# Introductions!



## cocomojo (Nov 19, 2009)

I find myself visiting your forum desperately seeking a new friend (or 3) for my daughter. She watched her beloved Choo Choo (seal point fancy mouse) die, snuggled in her hands last night & is adamant that the sooner more little furries are running round the cage the better!
I'm based near to Newtown in Mid Wales and cannot find a mouse breeder close by. Does anyone out there have any ideas where I could find a reputable breeder?
Thanks in advance.


----------



## Cait (Oct 3, 2008)

I think Vi from this forum is in Shrewsbury - not sure if that is close enough for you? Welcome btw!


----------



## cocomojo (Nov 19, 2009)

Thank you for your reply. Shrewsbury is brilliant - about 40 miles away. Would you happen to know how I can contact Vi :?:


----------



## Cait (Oct 3, 2008)

Just click on the link below and there are ways to contact her on the left hand side of her profile 

http://www.fancymicebreeders.com/phpBB3/memberlist.php?mode=viewprofile&u=62


----------



## DomLangowski (Oct 2, 2008)

Hi, welcome to our forum


----------



## Rowangate (Jul 28, 2009)

Hi & welcome to the forum, I hope you manage to find some mice.


----------



## cocomojo (Nov 19, 2009)

Thank you for making me feel so welcome. I think we have located some mice through our local pet centre. They have found a breeder who can supply them, so fingers crossed we should have new residents soon!!


----------



## Kallan (Aug 16, 2009)

Welcome to the forum  Let us know of your new arrivals!


----------



## cocomojo (Nov 19, 2009)

Just got back from choosing our new girlies - the store wants to keep them overnight as they only arrived from the breeder today. We can collect them in the morning. My daughter has chosen two seal points, but with darker bodies than our last one.
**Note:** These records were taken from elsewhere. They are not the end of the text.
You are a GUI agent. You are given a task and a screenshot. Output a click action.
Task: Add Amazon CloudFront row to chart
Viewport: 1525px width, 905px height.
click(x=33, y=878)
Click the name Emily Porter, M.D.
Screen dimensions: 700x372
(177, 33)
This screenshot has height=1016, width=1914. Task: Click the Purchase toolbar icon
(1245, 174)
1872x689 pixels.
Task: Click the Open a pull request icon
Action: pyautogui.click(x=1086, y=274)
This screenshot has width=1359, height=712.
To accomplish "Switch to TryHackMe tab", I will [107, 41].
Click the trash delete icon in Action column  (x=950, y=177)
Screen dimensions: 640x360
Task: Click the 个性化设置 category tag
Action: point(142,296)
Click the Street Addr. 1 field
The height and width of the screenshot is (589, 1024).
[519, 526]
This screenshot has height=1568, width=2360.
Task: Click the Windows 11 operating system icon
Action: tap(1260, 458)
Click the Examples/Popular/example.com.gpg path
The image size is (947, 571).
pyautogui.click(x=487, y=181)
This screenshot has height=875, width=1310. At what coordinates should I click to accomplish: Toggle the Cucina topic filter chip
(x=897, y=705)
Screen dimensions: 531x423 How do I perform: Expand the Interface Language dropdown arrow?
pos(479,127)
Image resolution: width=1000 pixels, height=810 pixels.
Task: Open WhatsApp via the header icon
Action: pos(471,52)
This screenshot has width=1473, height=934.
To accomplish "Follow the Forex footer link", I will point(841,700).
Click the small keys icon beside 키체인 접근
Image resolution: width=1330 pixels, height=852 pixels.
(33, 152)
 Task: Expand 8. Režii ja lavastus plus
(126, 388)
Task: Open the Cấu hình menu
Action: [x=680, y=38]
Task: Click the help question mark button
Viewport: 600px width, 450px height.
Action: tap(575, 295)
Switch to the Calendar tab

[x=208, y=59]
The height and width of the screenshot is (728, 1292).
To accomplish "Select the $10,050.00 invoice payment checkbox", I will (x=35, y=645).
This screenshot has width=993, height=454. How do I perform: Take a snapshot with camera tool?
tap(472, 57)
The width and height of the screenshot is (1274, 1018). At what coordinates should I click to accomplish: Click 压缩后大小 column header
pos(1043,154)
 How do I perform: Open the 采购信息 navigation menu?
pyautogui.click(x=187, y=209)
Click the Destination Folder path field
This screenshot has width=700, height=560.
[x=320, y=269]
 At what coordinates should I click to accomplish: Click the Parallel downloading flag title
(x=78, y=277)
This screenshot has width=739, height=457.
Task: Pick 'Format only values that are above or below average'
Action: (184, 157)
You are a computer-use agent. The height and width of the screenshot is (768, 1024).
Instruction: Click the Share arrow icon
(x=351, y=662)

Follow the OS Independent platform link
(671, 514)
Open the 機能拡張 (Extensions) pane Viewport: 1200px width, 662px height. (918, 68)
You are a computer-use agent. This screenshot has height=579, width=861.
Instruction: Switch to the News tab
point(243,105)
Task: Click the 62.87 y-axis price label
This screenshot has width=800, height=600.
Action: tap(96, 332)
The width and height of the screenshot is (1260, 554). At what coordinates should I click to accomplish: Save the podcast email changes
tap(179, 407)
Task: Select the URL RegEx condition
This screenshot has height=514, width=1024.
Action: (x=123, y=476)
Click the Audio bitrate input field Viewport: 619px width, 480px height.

I'll try to post pics when they arrive so you experts out there can tell us exactly what colour they are!
Am still wanting to locate a buck, but not sure what colour is best suited with our does, so any ideas/advice welcome.
We'd also like to find out about shows and exhibitions - where are they in the country and where can I find out details? I'm thinking it would be a good place to gather info and learn more.

Thanks again to you nice mousie people.


----------



## moustress (Sep 25, 2009)

Welcome! Glad to see you found what you wanted. You know we want to see pix as soon as possible. Maybe they are shaded mousies?


----------